Stored records:
§
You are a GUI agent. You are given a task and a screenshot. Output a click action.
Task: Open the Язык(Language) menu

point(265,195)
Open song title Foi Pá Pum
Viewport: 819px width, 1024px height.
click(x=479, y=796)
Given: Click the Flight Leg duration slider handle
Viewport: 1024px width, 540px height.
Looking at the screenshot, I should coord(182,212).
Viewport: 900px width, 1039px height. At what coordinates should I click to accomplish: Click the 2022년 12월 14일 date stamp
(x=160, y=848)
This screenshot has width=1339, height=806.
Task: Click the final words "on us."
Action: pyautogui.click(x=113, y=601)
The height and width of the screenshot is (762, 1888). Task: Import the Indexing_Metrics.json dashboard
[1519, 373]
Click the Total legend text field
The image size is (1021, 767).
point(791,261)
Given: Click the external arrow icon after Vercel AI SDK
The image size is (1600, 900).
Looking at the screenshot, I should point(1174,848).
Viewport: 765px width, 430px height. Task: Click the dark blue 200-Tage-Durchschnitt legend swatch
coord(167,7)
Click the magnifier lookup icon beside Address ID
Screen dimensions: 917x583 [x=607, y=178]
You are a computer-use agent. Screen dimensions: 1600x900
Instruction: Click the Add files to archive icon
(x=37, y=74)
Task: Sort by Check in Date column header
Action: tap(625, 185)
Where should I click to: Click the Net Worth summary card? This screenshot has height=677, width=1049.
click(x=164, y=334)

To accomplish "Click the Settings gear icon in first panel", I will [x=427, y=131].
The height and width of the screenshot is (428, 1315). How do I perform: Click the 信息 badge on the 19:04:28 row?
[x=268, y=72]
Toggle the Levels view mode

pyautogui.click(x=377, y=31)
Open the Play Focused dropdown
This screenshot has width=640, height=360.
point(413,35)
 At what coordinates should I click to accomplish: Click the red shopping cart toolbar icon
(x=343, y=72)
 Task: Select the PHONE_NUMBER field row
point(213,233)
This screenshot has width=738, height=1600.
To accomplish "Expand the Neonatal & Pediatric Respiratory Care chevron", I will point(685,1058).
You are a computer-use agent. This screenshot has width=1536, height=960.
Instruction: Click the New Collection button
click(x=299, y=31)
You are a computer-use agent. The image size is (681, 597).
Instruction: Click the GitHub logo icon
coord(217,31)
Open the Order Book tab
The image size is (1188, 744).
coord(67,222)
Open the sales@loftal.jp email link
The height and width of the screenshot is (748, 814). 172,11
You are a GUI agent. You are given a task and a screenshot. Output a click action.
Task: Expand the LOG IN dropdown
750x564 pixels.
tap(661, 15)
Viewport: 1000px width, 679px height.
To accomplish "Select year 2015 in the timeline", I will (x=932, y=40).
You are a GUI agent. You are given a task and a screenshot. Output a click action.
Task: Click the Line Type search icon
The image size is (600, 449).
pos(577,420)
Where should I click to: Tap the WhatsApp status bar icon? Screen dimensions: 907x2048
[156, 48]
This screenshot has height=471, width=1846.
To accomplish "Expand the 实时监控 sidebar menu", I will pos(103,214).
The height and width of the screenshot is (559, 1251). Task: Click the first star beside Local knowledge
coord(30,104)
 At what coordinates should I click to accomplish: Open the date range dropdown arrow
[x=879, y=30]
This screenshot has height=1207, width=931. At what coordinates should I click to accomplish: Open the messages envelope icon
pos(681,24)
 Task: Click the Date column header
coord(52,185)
§
Search the data for "You are a computer-use agent. The". Beginning with that line, set down every line through the last exactly.

You are a computer-use agent. The image size is (681, 597).
Instruction: Click the GitHub logo icon
coord(217,31)
Open the Order Book tab
The image size is (1188, 744).
coord(67,222)
Open the sales@loftal.jp email link
The height and width of the screenshot is (748, 814). 172,11
You are a GUI agent. You are given a task and a screenshot. Output a click action.
Task: Expand the LOG IN dropdown
750x564 pixels.
tap(661, 15)
Viewport: 1000px width, 679px height.
To accomplish "Select year 2015 in the timeline", I will (x=932, y=40).
You are a GUI agent. You are given a task and a screenshot. Output a click action.
Task: Click the Line Type search icon
The image size is (600, 449).
pos(577,420)
Where should I click to: Tap the WhatsApp status bar icon? Screen dimensions: 907x2048
[156, 48]
This screenshot has height=471, width=1846.
To accomplish "Expand the 实时监控 sidebar menu", I will pos(103,214).
The height and width of the screenshot is (559, 1251). Task: Click the first star beside Local knowledge
coord(30,104)
 At what coordinates should I click to accomplish: Open the date range dropdown arrow
[x=879, y=30]
This screenshot has height=1207, width=931. At what coordinates should I click to accomplish: Open the messages envelope icon
pos(681,24)
 Task: Click the Date column header
coord(52,185)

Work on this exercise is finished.